Dataset records »
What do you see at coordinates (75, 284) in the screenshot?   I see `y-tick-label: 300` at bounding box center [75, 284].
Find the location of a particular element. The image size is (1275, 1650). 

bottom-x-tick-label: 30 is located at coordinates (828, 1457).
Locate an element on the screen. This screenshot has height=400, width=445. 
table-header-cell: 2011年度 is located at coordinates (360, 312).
* * *
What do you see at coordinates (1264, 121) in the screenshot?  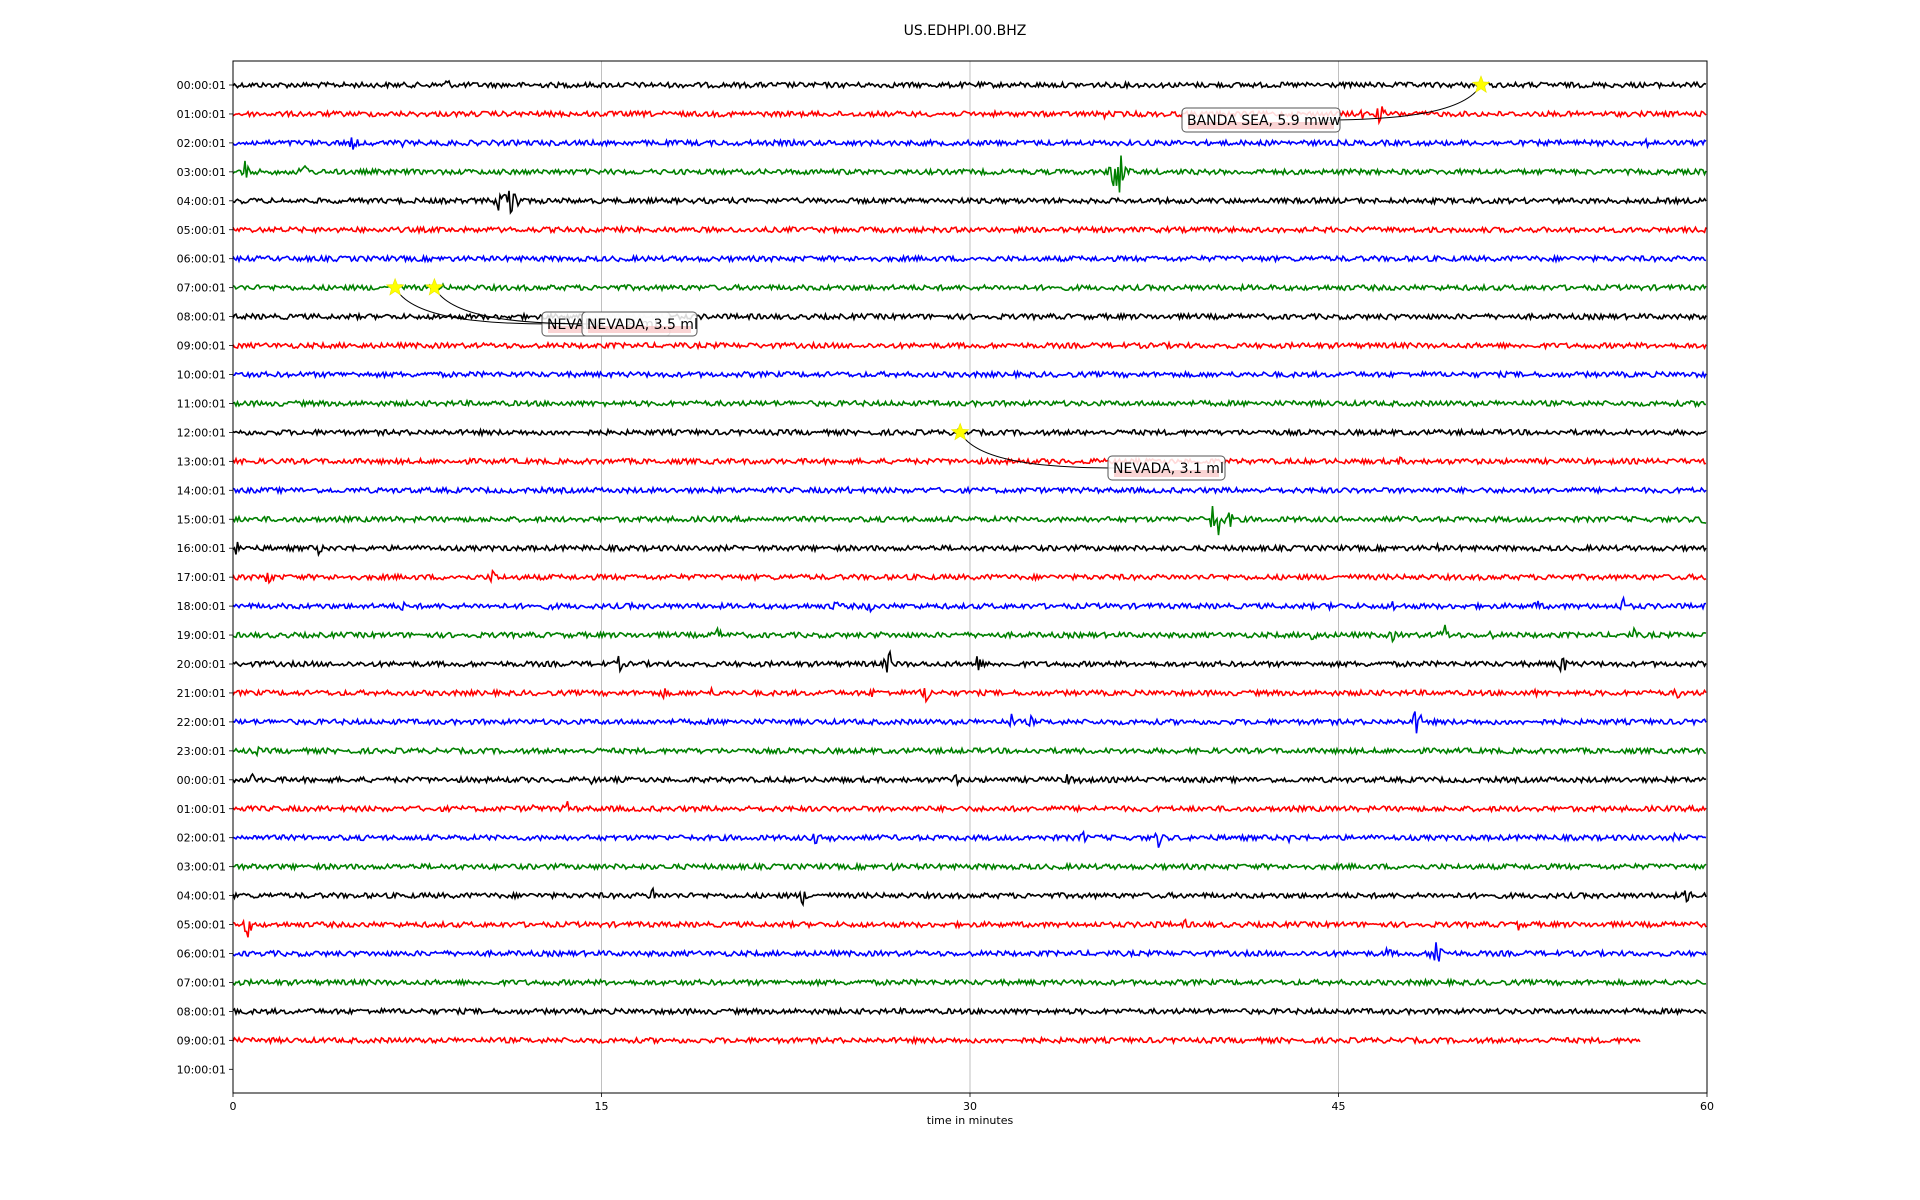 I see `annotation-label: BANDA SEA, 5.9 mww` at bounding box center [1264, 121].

Instruction »
Copy the listing above word for word, from the line that contains "What do you see at coordinates (75, 284)" up to and including the line that contains "bottom-x-tick-label: 30 is".

Response »
What do you see at coordinates (75, 284) in the screenshot?   I see `y-tick-label: 300` at bounding box center [75, 284].
Find the location of a particular element. The image size is (1275, 1650). 

bottom-x-tick-label: 30 is located at coordinates (828, 1457).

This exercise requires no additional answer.